GIVEN INFORMATION →
□ □ □ □ □ □ □
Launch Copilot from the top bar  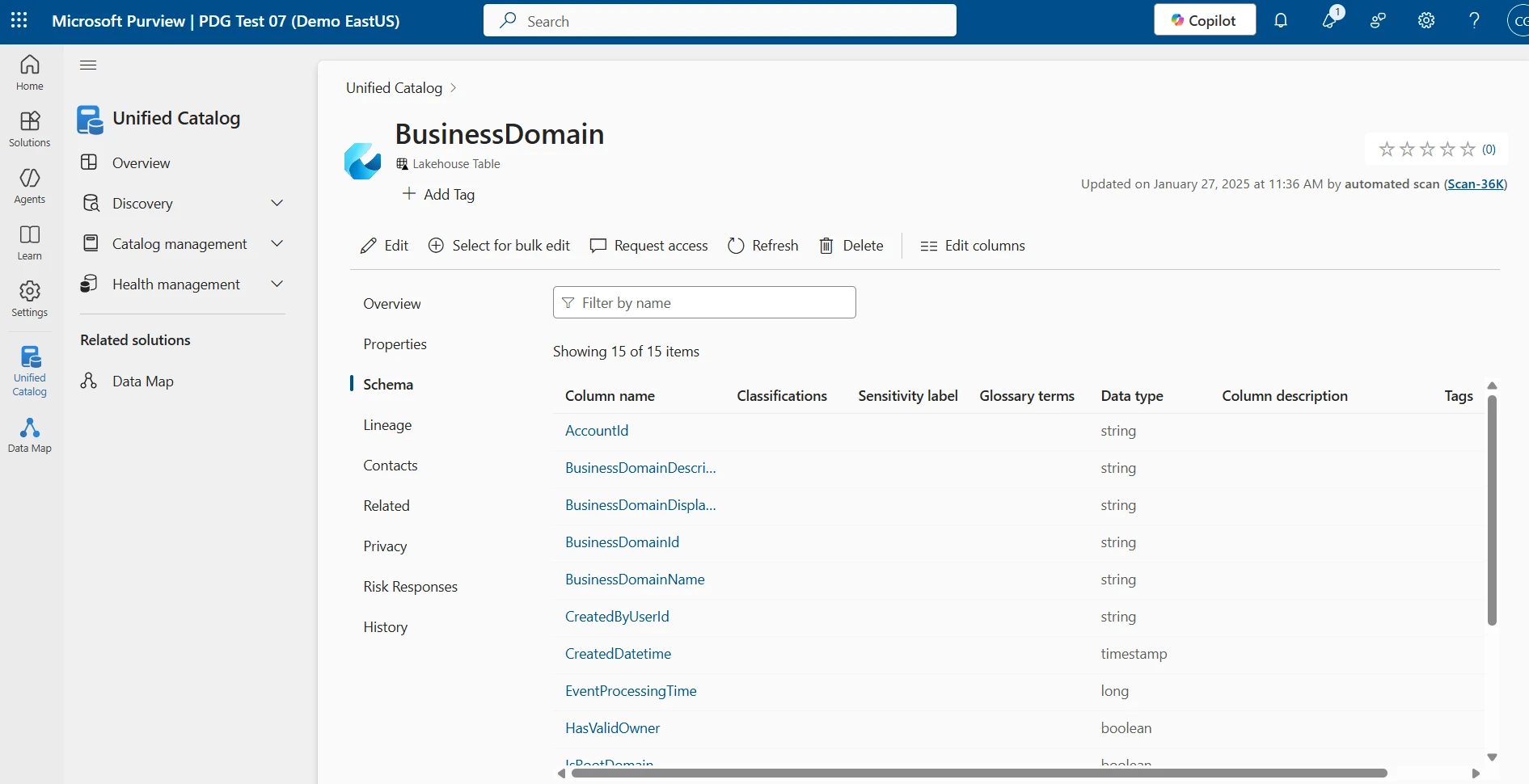pos(1204,19)
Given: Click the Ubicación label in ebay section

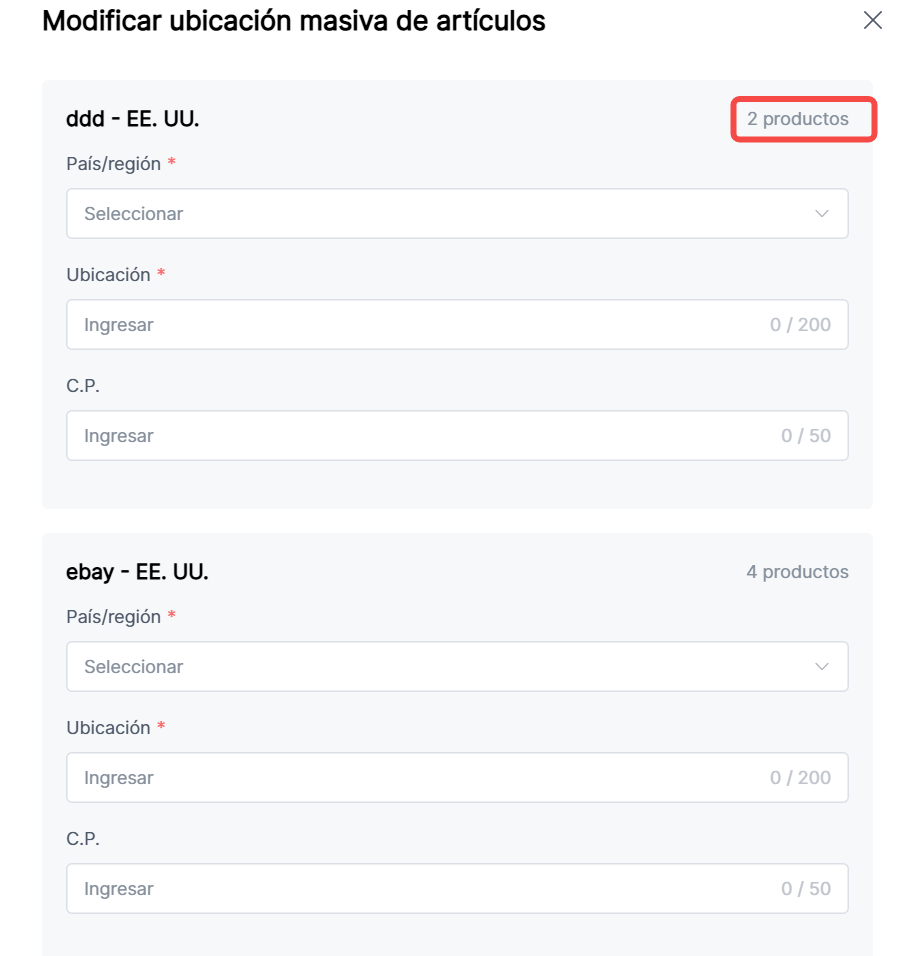Looking at the screenshot, I should [108, 728].
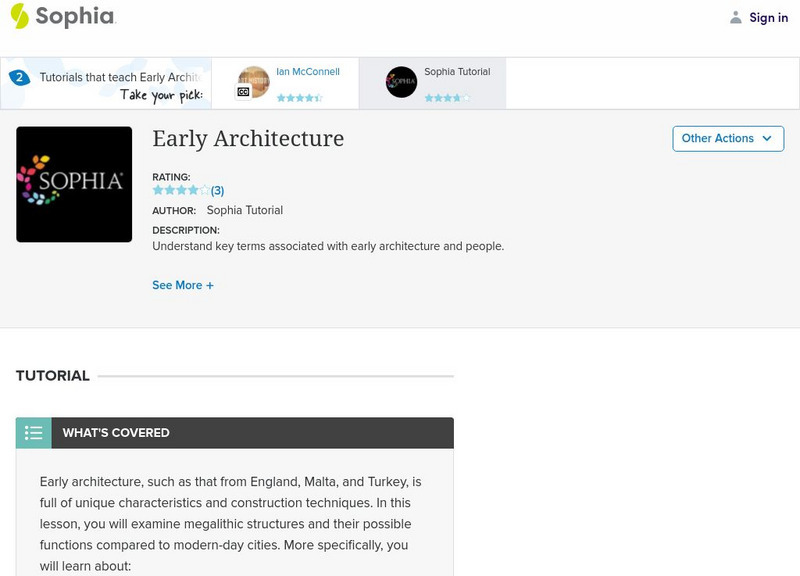Click the teal checklist icon on WHAT'S COVERED header
The image size is (800, 576).
[32, 433]
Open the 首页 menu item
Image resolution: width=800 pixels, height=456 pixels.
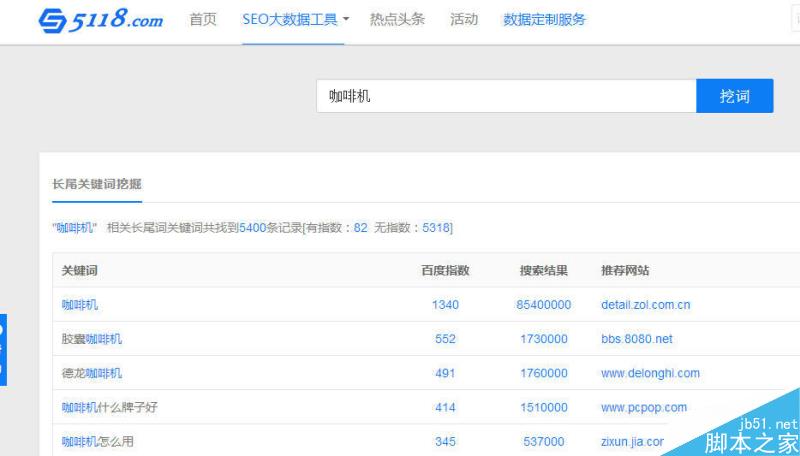[203, 19]
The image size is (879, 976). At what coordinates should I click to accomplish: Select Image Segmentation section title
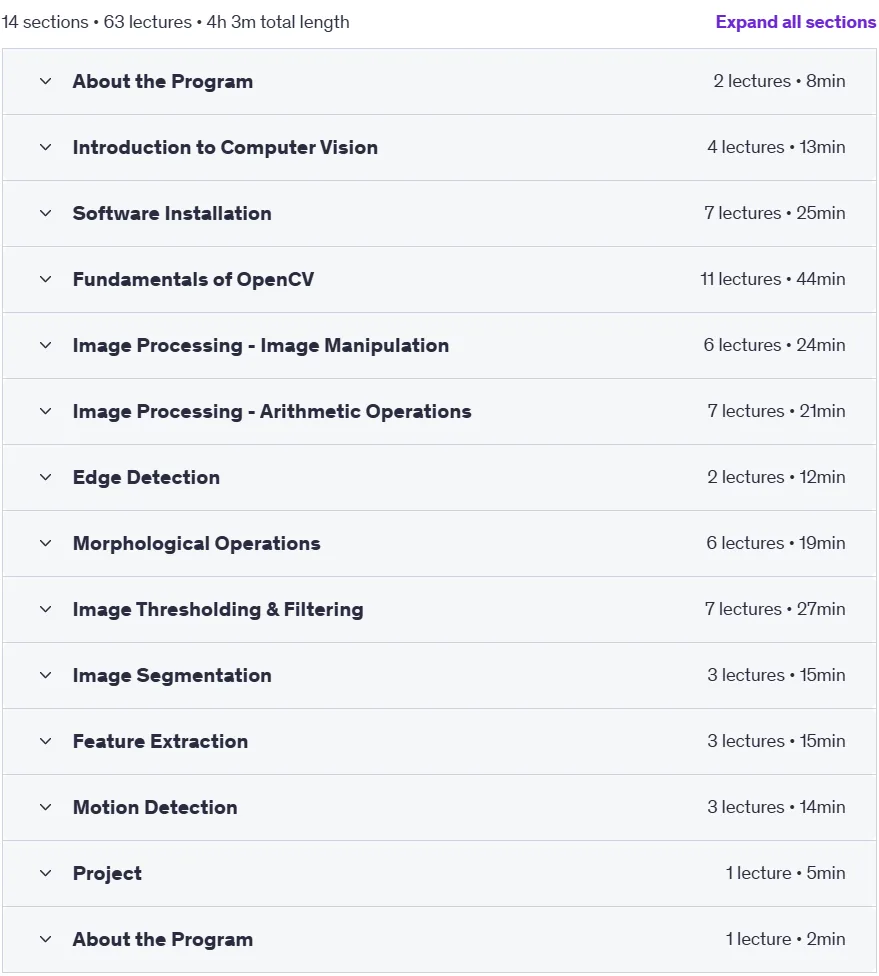(172, 675)
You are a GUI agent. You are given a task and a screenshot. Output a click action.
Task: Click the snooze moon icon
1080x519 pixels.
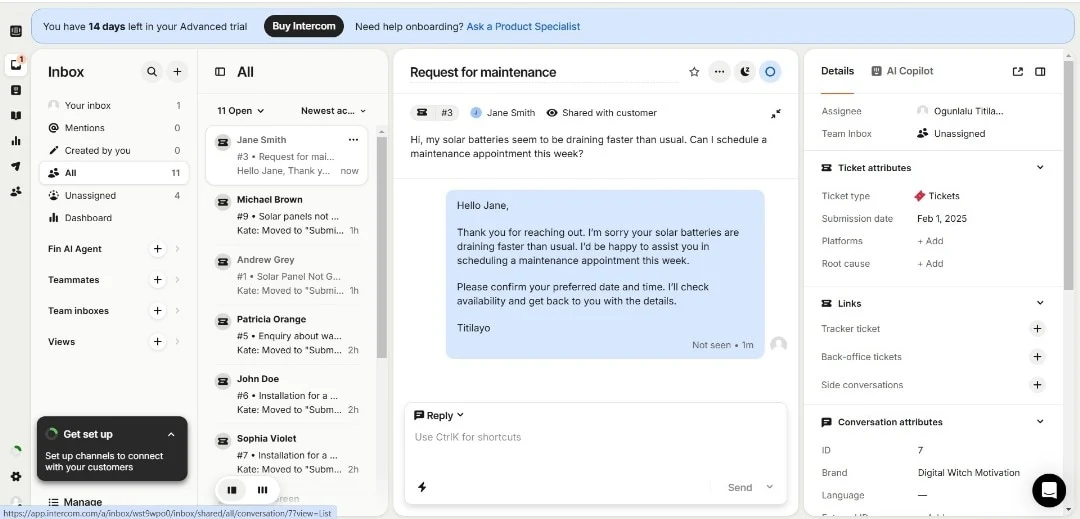coord(744,72)
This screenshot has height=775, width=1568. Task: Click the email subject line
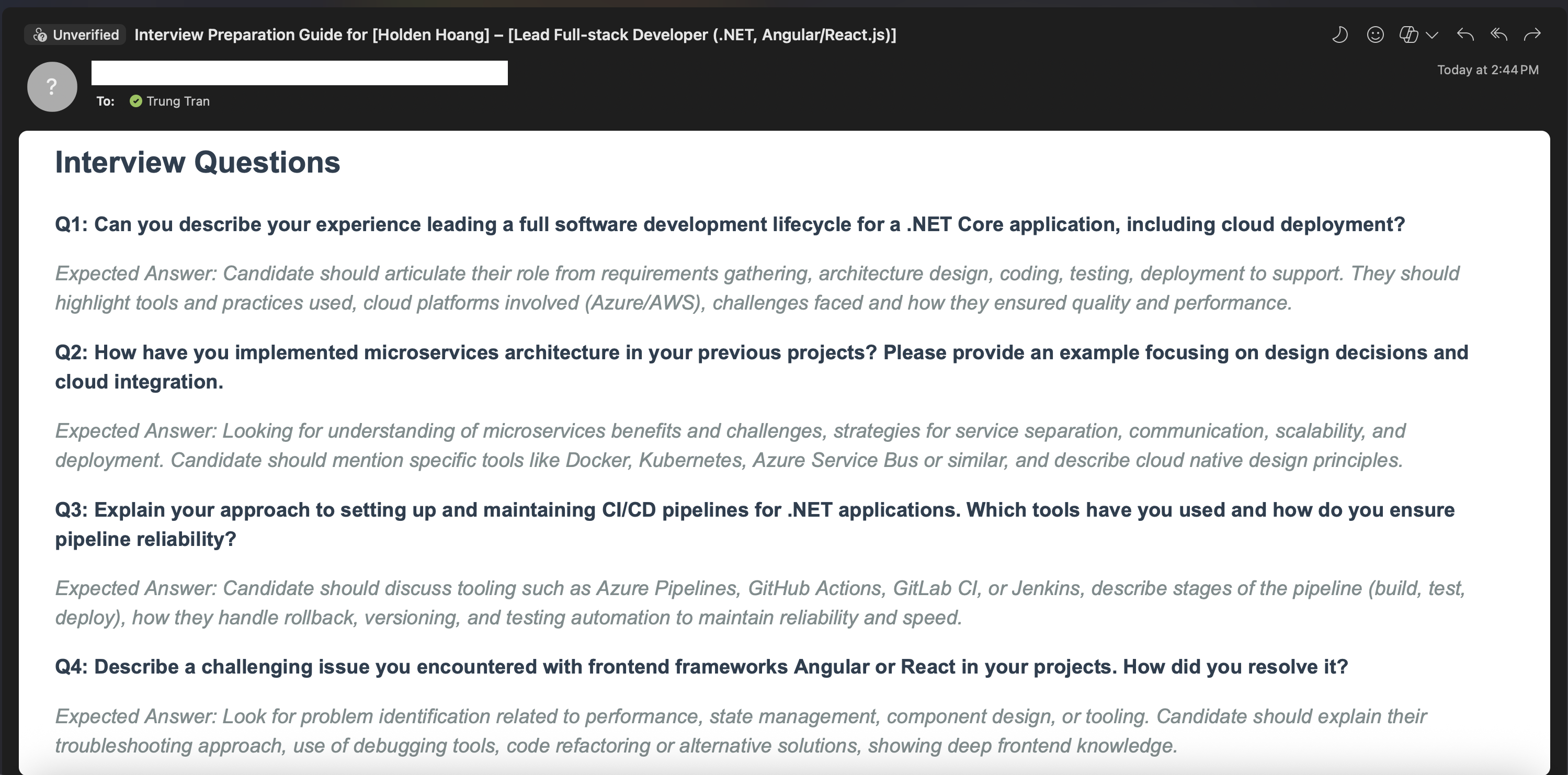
□ □ □ □ □ □ □
GIVEN TASK → Reproduce word for word the stretch from the line containing "Given: Click the" through the end of the entries, leaving out the pictures.

FULL ANSWER →
Given: Click the Ubicación label in ebay section

Looking at the screenshot, I should [108, 728].
Click the teal checklist icon on WHAT'S COVERED header
The image size is (800, 576).
[32, 433]
Open the 首页 menu item
Image resolution: width=800 pixels, height=456 pixels.
[203, 19]
The image size is (879, 976). At what coordinates should I click to accomplish: Select Image Segmentation section title
(172, 675)
You are a GUI agent. You are given a task and a screenshot. Output a click action.
Task: Click the snooze moon icon
1080x519 pixels.
coord(744,72)
This screenshot has height=775, width=1568. Task: Click the email subject line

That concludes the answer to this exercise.